Monday, November 05, 2007

USMC - The Few - & General Peter Pace



The Few
US Marine; General Peter Pace at Vietnam Wall

Army Times - October 29, 2007



On the morning of Oct. 1, Marine Gen. Peter Pace spent an hour on the Fort Myer, Va. parade ground, listening to President Bush and Defense Secretary Robert Gates pay tribute to him as the outgoing chairman of the Joint Chiefs of Staff and for his 40 years of uniformed service.



Then Pace, still wearing his medal bedecked dress uniform,climbed into a car with his family and drove across the Potomac River to the Vietnam Veterans Memorial on the National Mall. He walked to panel 50W and placed at its base an index card on which he had pinned a set of his silver four-star rank insignia. Handwritten on the card were these words, "For Guido Farinaro, USMC...These Are Yours - Not Mine! With Love and Respect, Your Platoon Leader, Pete Pace."

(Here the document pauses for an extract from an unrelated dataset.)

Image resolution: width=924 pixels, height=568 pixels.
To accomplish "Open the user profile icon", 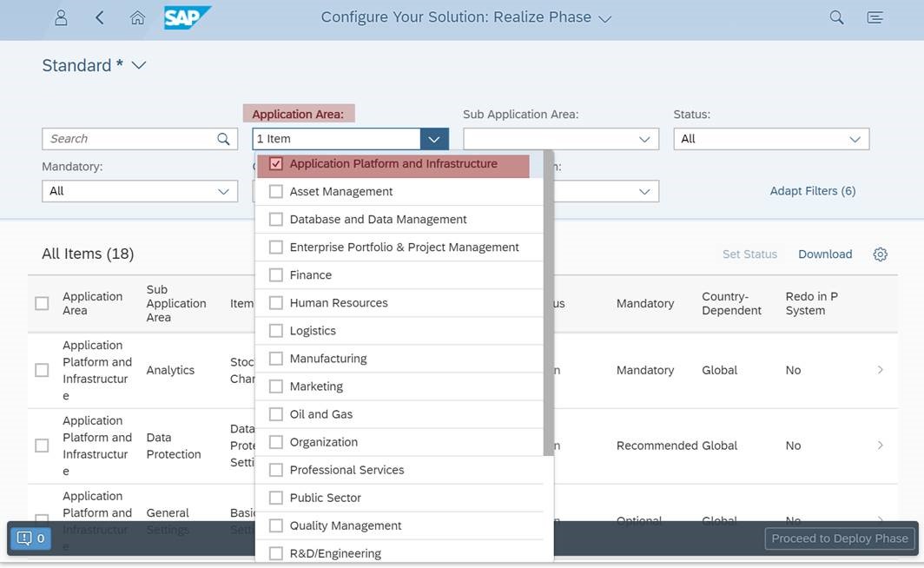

Pace had laid down his rank for the first man killed under his command, back when he was a green rifle platoon leader in Vietnam. Farinaro, a 19-year old lance corporal, was standing next to Pace when he was felled by a sniper's bullet on July 30, 1968, in Quang Nam. Pace kept a photo of Farinaro on his desk during his years in the Pentagon.

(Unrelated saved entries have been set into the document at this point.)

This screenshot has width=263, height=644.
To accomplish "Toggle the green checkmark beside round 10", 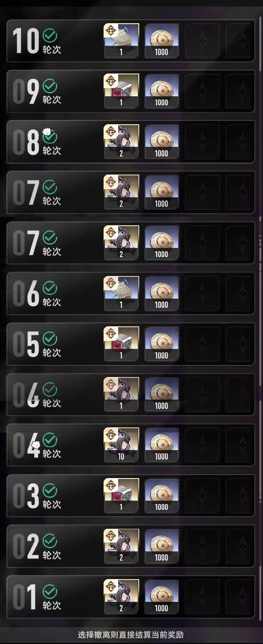I will pyautogui.click(x=50, y=36).
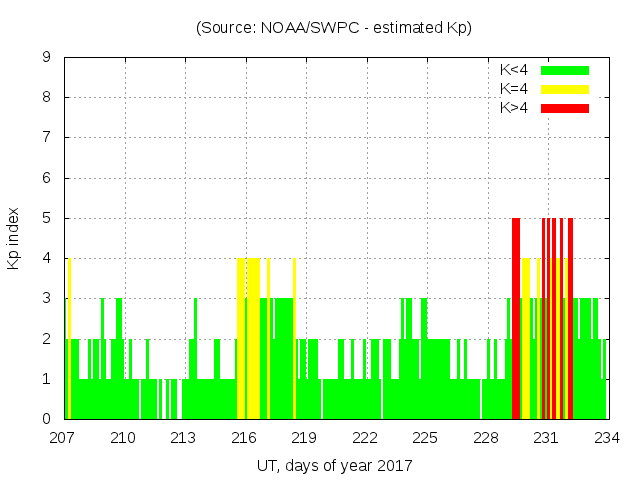Select the 'K<4' legend label text
The width and height of the screenshot is (640, 480).
click(x=514, y=70)
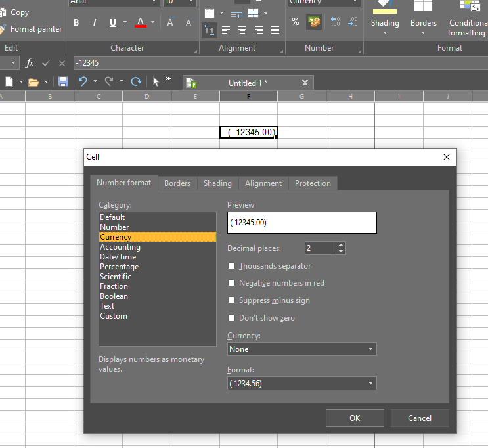The height and width of the screenshot is (448, 488).
Task: Click the percent format icon
Action: pyautogui.click(x=296, y=22)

In his own remarks earlier in the day at Fort Myer, Pace had mentioned Farinaro and three other Marines he lost in Vietnam. Then he went to the Wall to remember and honor all four. Two panels to the right of the one bearing Farinaro's name, he laid down three similar cards - each also pinned with his four stars.



Pace's former spokeswoman, Marine Col. Katie Haddock, confirmed that the cards were, indeed, left there by Pace.